Exercise aim → Count the lines in the rows below that contain the string "date", and reply with only that number.

Word and element pointing entries:
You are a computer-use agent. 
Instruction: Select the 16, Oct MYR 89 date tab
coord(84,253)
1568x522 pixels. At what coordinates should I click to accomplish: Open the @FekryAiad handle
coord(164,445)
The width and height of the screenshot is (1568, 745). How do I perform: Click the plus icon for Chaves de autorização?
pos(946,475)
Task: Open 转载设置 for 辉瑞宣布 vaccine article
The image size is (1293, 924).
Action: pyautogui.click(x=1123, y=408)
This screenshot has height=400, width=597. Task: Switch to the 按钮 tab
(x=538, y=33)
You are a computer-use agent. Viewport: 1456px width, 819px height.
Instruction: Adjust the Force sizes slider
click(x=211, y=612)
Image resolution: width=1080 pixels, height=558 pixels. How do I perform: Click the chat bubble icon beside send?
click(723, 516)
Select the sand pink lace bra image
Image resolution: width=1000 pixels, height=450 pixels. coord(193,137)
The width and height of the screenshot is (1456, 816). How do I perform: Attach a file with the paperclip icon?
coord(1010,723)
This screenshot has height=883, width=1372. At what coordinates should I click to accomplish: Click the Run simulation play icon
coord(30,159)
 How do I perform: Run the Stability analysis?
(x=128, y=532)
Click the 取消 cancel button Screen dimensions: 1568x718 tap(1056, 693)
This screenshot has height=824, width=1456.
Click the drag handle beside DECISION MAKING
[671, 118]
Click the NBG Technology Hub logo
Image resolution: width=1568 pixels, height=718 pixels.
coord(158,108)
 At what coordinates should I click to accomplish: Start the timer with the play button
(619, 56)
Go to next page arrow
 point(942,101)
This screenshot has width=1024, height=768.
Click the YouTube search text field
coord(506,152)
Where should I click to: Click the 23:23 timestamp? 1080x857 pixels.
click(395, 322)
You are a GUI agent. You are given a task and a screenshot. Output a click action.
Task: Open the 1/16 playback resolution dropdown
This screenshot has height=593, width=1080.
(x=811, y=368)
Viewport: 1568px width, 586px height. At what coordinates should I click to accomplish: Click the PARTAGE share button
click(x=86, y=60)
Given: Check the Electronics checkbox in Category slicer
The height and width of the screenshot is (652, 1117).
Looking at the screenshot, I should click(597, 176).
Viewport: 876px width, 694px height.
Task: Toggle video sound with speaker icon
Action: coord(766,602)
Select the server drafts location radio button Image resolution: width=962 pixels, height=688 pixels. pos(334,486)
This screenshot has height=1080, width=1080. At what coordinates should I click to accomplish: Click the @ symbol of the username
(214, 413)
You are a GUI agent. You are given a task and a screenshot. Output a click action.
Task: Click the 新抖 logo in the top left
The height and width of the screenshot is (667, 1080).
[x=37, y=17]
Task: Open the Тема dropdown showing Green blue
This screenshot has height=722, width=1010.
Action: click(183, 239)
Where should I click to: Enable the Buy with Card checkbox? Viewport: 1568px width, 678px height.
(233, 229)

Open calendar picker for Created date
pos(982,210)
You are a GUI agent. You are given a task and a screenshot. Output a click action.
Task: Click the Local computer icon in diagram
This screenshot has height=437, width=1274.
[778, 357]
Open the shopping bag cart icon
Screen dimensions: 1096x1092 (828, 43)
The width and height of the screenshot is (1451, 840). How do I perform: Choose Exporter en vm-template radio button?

Finished exercise → 2